Linear Expectations Meet Logarithmic Reality
Because linearity is common and familiar, it can become an expectation, but in fact often each additional amount of effort or cost spent may offer less and less. Notably in the plot above, if linearity is the expectation, and the actual relationship is logarithmic, the difference (expectation – reality = disappointment) increases approximately linearly.
Example: The first book I read on a topic gives me a lot of information, but each additional book has more and more overlap with content I have already consumed. This means that even though the trend is to know an area of knowledge better, I learn less and less with each subsequent hour spent reading. If I expect to continue learning as rapidly as in those initial hours, days, or months as in the subsequent ones, I will be disappointed.
Predictions on Remote Working in 2001 from 1976
I am trying to better apply hypothesis testing to my own life, so it is amusing to see the predictions made 44 years ago around remote work and computing knowing how there has been a rapid acceleration in 2020 due to the pandemic.
It is joyful that, having run thousands of kilometres in Oxford, I continue to discover new routes that are fun, beautiful, challenging, and sometimes all three. This week was the first time I ran through Lye Valley Nature Reserve and Mesopotamia, Oxford.
Adrenaline
Adrenaline is not the friend of efficient work. I had some exciting events occur this week, but as thrilling as they were, they cost a lot in disrupting and distracting from the routine.
Proof reading
Things take longer to read when you have less familiarity with them. I was surprised how long it took me to read a friends manuscript this week. I suspect that there is a parabolic curve on the [amount learned] vs. [time spent] graph. There is an optimal level of novelty where ideas are able to be grasped but not already understood, and the further away from that point the faster the intellectual returns diminish.
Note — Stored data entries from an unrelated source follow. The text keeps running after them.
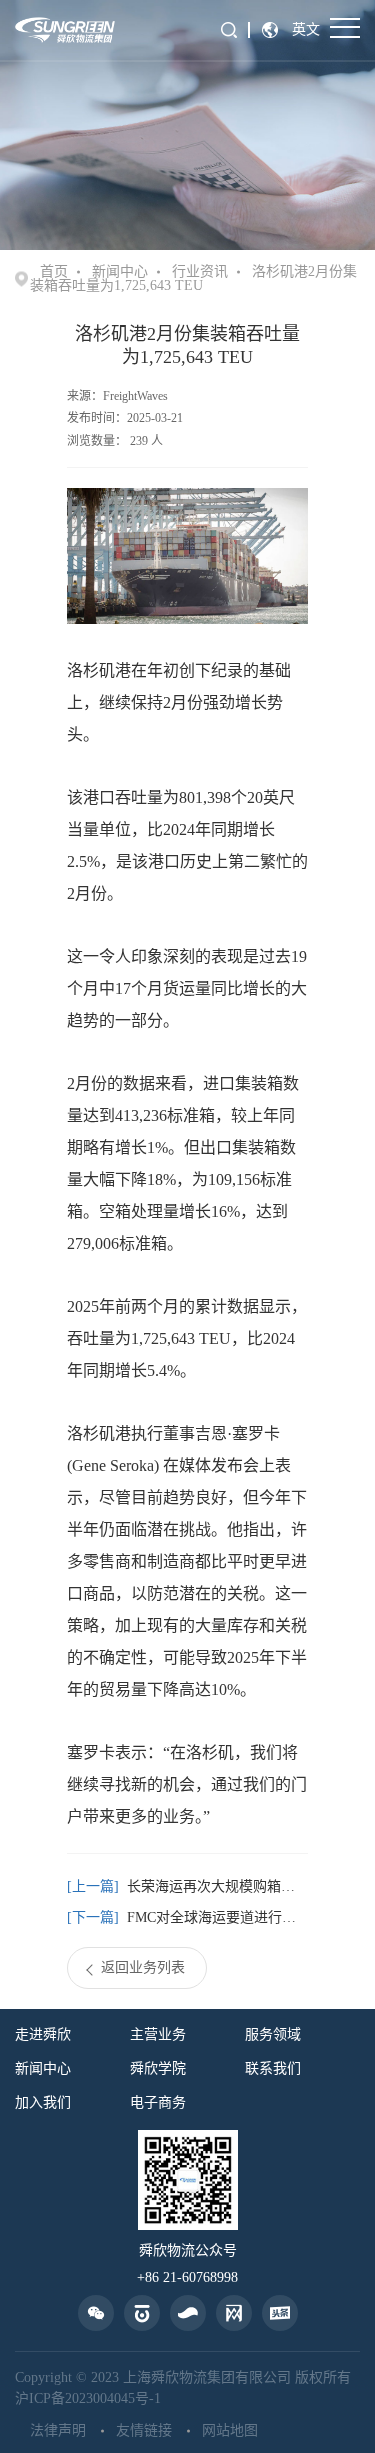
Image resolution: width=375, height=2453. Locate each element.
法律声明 (58, 2431)
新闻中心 (120, 271)
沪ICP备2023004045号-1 (88, 2398)
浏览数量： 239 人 (115, 441)
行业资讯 (200, 271)
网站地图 (230, 2431)
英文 (306, 29)
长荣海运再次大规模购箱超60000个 (218, 1886)
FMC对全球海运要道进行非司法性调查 (218, 1917)
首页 (54, 271)
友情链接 (144, 2431)
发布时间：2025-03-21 (125, 418)
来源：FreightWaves (117, 396)
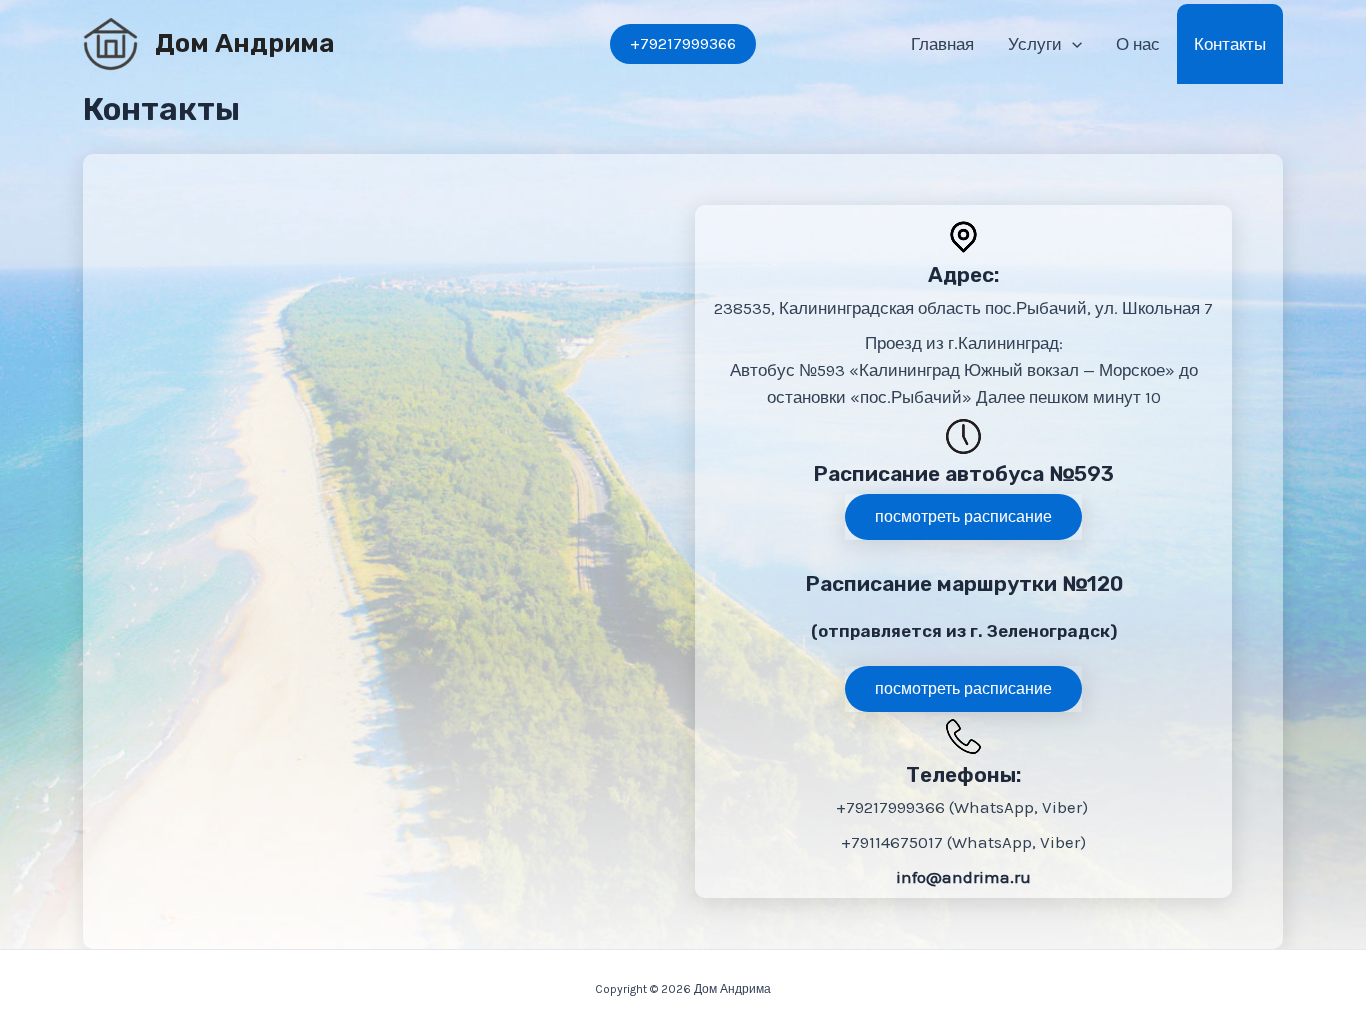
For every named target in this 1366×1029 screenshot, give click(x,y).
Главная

Living in a different timezone
A friend is working in a drastically different timezone to where they are living during the pandemic. An untested suggestion I made, inspired by the excessive Casey Neistat monitor set-up, is to loop a 24-hour video of a landscape set to be in the timezone of work (and hence sleep). I suspect that the subtle cues of being able to sense the time of day from a landscape help with shifting and living on a different timezone. More trivially, if you have to do this, shift your meals, exercise, caffeine, etc. onto the desired timezone, and black-out windows to prevent being woken by the local time-zone. This is something I’ve only ever had to do for short periods to pre-acclimatise before long distance flights.
Fantasy choices
I watched Howl’s Moving Castle on the weekend, finding myself repeatedly muttering under my breath “that’s beautiful” at the imagery. One piece of magic featured in the film is a door which, at the turn of a dial, opens onto four different locations. A discussion of the film that followed asked “if you could have a magic door connecting you to four places, where would you choose?”. A cynical answer would be to place doors in two cities with significant air traffic and charge for the teleportation service, e.g. near instant transport from London to Los Angeles. People have gamed real systems in this way. Perhaps the question is really asking “what are your four most important places”, e.g. a family home, your best friends house, your favourite holiday spot, and your place of work. Assuming the freedom to choose where to live, the playful question can have a very serious implication; where is the best place for someone to be?